Suatu ketika, saya pernah berdiskusi dengan mantan Rektor UGM, Prof. Ichlasul Amal mengenai manfaat reformasi. Pertanyaan saya ketika itu, apakah memang demokratisasi akan melahirkan kemakmuran, karena rakyat berharap dan berpendapat, reformasi ini akan memperbaiki nasib mereka.
Jawaban Pak Amal sungguh mengagetkan saya. Beliau mengatakan, tidak. Tidak ada hubungannya sama sekali antara demokrasi dan kemakmuran.
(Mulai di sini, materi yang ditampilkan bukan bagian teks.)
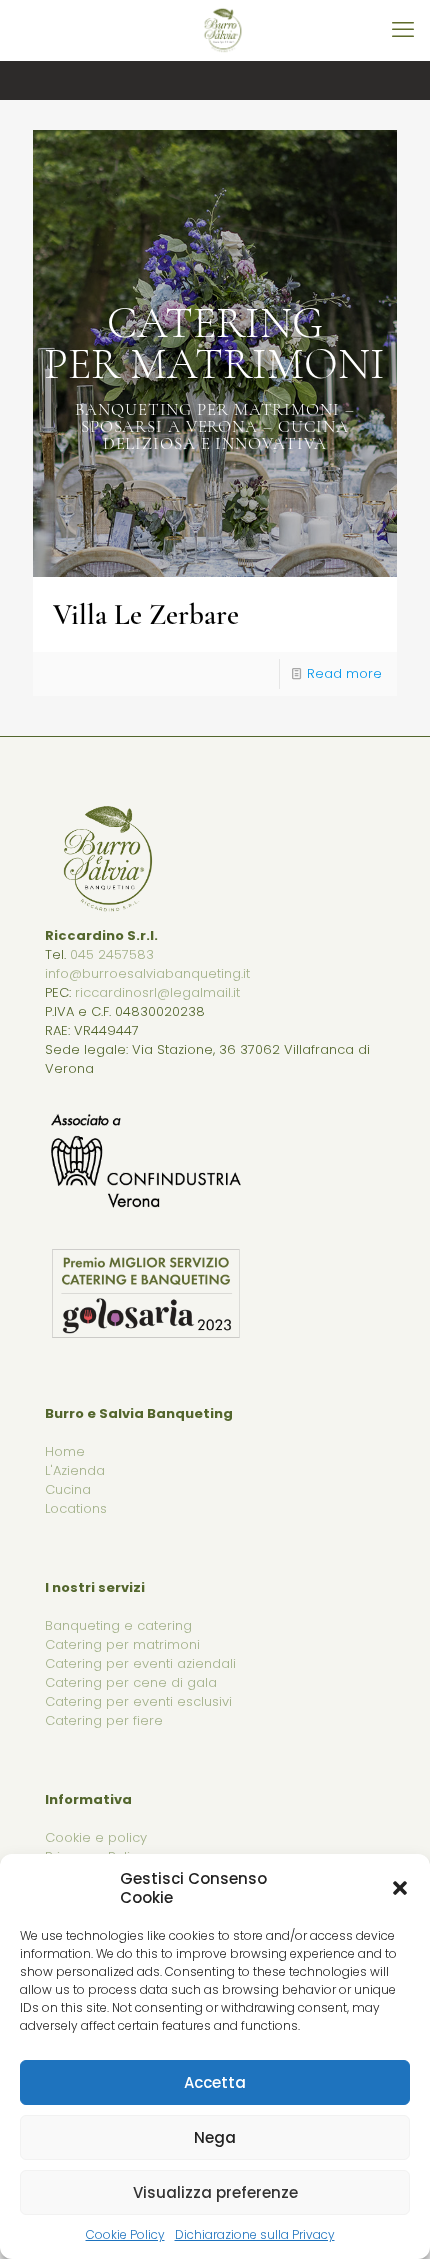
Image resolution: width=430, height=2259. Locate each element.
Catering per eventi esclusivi (138, 1701)
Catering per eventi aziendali (140, 1663)
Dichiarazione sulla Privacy (255, 2234)
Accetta (215, 2082)
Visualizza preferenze (215, 2192)
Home (65, 1451)
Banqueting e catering (118, 1625)
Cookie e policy (96, 1837)
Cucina (68, 1489)
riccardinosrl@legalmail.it (157, 992)
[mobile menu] (403, 30)
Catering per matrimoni (122, 1644)
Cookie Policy (125, 2234)
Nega (215, 2137)
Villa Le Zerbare (146, 614)
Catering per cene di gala (131, 1682)
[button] (400, 1888)
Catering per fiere (104, 1720)
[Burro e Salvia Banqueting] (222, 30)
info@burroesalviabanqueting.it (147, 973)
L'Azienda (75, 1470)
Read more (344, 673)
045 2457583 (112, 954)
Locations (76, 1508)
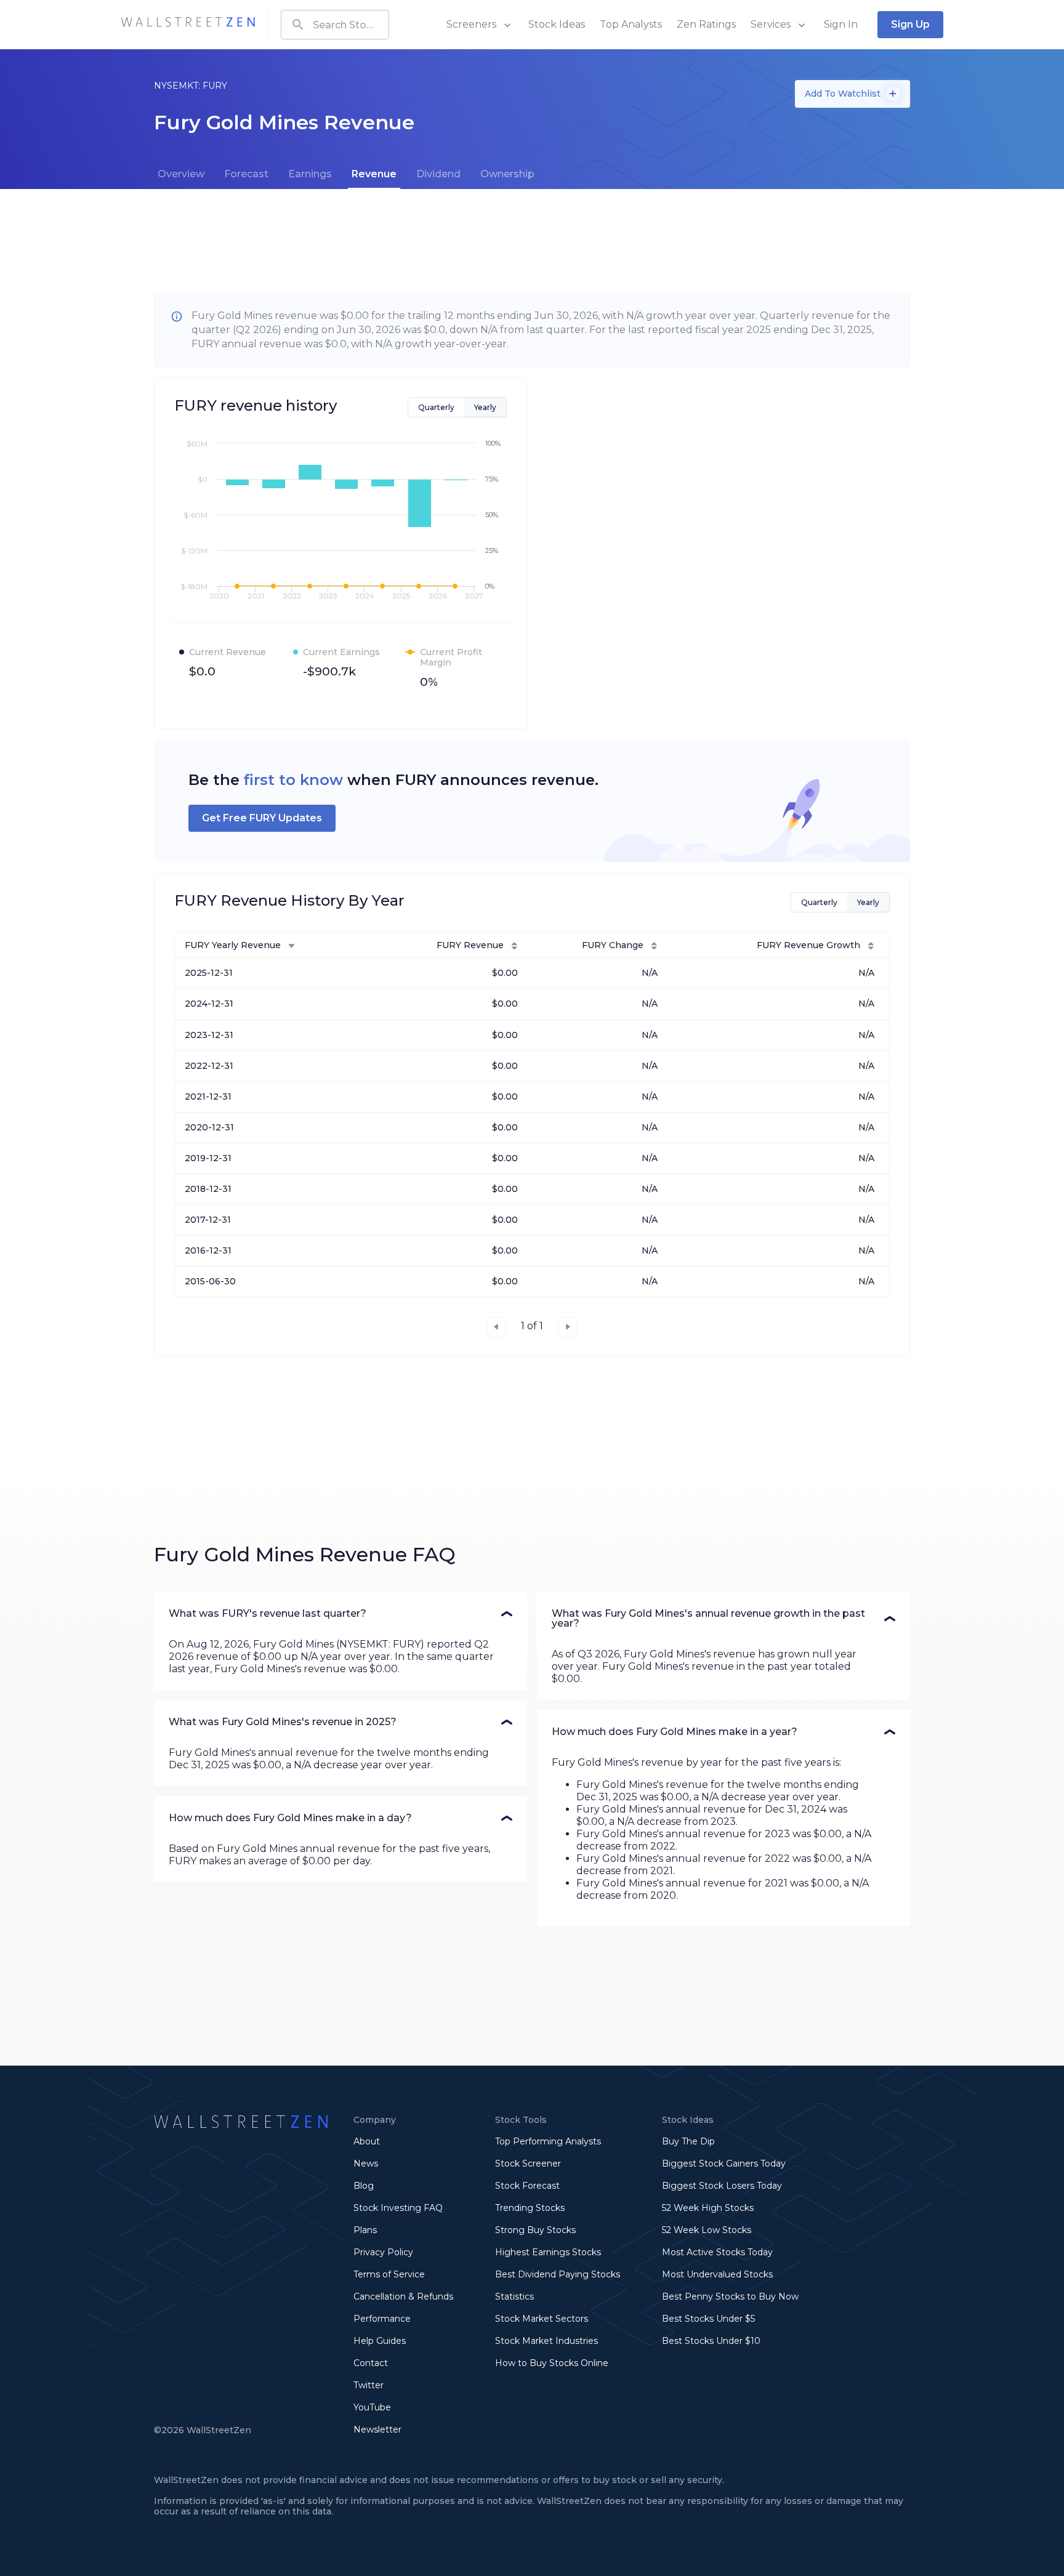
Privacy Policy (383, 2252)
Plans (365, 2230)
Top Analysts (631, 24)
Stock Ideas (556, 24)
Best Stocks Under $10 (711, 2340)
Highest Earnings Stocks (548, 2252)
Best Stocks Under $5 (708, 2318)
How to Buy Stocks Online (551, 2363)
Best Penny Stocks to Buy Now (730, 2296)
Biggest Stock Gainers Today (724, 2163)
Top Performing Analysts (548, 2141)
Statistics (514, 2296)
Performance (382, 2318)
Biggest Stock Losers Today (722, 2185)
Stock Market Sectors (541, 2318)
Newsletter (377, 2429)
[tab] (181, 174)
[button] (340, 1614)
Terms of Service (389, 2274)
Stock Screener (528, 2163)
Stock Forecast (527, 2185)
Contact (370, 2363)
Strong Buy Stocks (535, 2230)
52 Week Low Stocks (706, 2230)
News (365, 2163)
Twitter (368, 2385)
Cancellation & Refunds (403, 2296)
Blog (363, 2185)
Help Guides (379, 2340)
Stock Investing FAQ (398, 2207)
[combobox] (335, 24)
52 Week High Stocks (708, 2207)
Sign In (841, 24)
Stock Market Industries (546, 2340)
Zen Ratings (706, 24)
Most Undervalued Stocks (717, 2274)
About (366, 2141)
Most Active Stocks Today (717, 2252)
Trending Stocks (530, 2207)
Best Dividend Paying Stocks (557, 2274)
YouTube (372, 2407)
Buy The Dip (688, 2141)
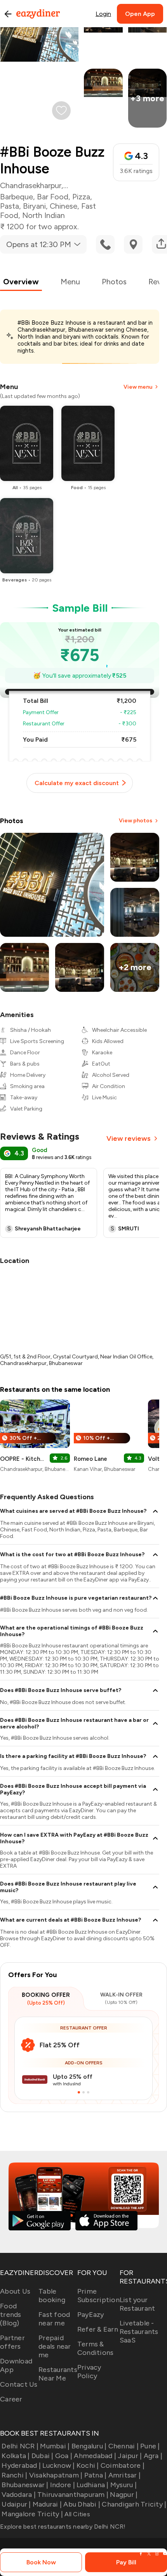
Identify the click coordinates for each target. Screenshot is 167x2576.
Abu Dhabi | (81, 2504)
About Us (15, 2291)
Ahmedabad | (95, 2455)
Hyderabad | (21, 2465)
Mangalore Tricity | (32, 2514)
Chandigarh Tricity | (134, 2504)
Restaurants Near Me (57, 2373)
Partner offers (12, 2342)
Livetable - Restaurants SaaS (139, 2331)
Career (11, 2399)
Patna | (95, 2475)
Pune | (150, 2446)
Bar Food (52, 196)
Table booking (51, 2295)
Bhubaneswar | (25, 2485)
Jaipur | (130, 2455)
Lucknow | (58, 2465)
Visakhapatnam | (55, 2475)
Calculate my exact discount (77, 783)
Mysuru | (123, 2485)
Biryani (34, 206)
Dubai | (42, 2455)
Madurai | (47, 2504)
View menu (138, 387)
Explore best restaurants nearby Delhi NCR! (63, 2526)
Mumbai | (55, 2446)
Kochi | (88, 2465)
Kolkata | (16, 2455)
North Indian (43, 215)
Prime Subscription (98, 2295)
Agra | (153, 2455)
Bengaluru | (88, 2446)
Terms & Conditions (95, 2348)
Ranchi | (14, 2475)
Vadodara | (19, 2494)
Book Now (41, 2562)
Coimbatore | (122, 2465)
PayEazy (90, 2314)
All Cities (76, 2514)
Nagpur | (123, 2494)
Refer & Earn (97, 2329)
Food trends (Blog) (10, 2314)
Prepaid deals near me (54, 2346)
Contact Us (19, 2384)
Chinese (63, 206)
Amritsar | (124, 2475)
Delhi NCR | (20, 2446)
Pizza (81, 196)
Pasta (9, 206)
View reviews (128, 1138)
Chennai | (123, 2446)
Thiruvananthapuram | (72, 2494)
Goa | (63, 2455)
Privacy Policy (89, 2371)
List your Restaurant (137, 2304)
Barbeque (16, 196)
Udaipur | (16, 2504)
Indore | (62, 2485)
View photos (135, 820)
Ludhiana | (93, 2485)
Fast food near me (54, 2318)
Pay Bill (126, 2562)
Pak Amal pun bercerita, bahwa di tahun 1998, ketika gerakan reformasi muncul, sempat ada pertanyaan dari sejumlah aktivis mengenai hal itu, dan ketika itu Pak Amal juga menjawab, bahwa reformasi dan demokrastisasi tidak memberi jaminan akan muncul era kemakmuran bagi rakyat.
Lalu Pak Amal mencontohkan sejumlah negara yang diselenggarakan tanpa system demokrasi, seperti Arab Saudi misalnya, yang justru sangat makmur. Tetapi negara-negara demokratis justru tidak pernah lepas dari konflik dan masih jauh dari kemakmuran.
Jadi, apa manfaat reformasi dan demokratisasi itu, Pak, tanya saya selanjutnya. Pak Amal mengatakan, yang paling besar manfaatnya adalah kita sebagai rakyat memiliki kesempatan untuk memilih. Memilih ini dalam arti yang sangat luas, mulai dari memilih presiden, memilih wakil rakyat, dan memilih untuk bersikap. Dengan reformasi kita punya pilihan, dan itu adalah berkah terbesar demokrasi.
Ketika kesempatan untuk memilih itu datang, maka lahirlah perbedaan. Hal itu adalah sesuatu yang tak mungkin dihilangkan karena Indonesia, dengan lebih dari 250 juta kepala, tentu memiliki ragam pilihan yang begitu banyak.
Sebagian dari kita menganggap almarhum Soeharto yang terbaik, sebagian yang lain memilih SBY, Habibie, Megawati atau Gus Dur. Semua pilihan itu adalah sikap yang harus kita hormati.
Buah terbaik dari reformasi adalah kebebasan berpendapat. Bayangkan, jika kita masih hidup di zaman orde baru, mungkin tak ada kesempatan untuk mengungkapkan pikiran kita sebebas-bebasnya melalui blog semacam ini, karena aparat Kodim dan Korem punya tugas tambahan, yaitu membaca semua blog dan menangkapi mereka yang menulis kritis.
Syukur, itu tidak akan terjadi karena kita sudah melakukan reformasi.
Soal pilihan-pilihan warga negara setelah ini, tentang hal apapun, adalah buah reformasi yang harus kita syukuri. Tugas kita saat ini yang terbesar mungkin adalah belajar untuk lebih dewasa ketika berbeda pendapat. Dan saya yakin kita semua bisa. Kita ini kan orang Indonesia. Lahir di tengah keanekaragaman, pluralitas, perbedaan. Kita sudah melangkah sejauh ini mendirikan republik, dan kita bisa.
Sekali lagi, tugas kita adalah belajar untuk berbeda. Dan kita pasti bisa karena yang paling Indonesia adalah perbedaan diantara kita itu.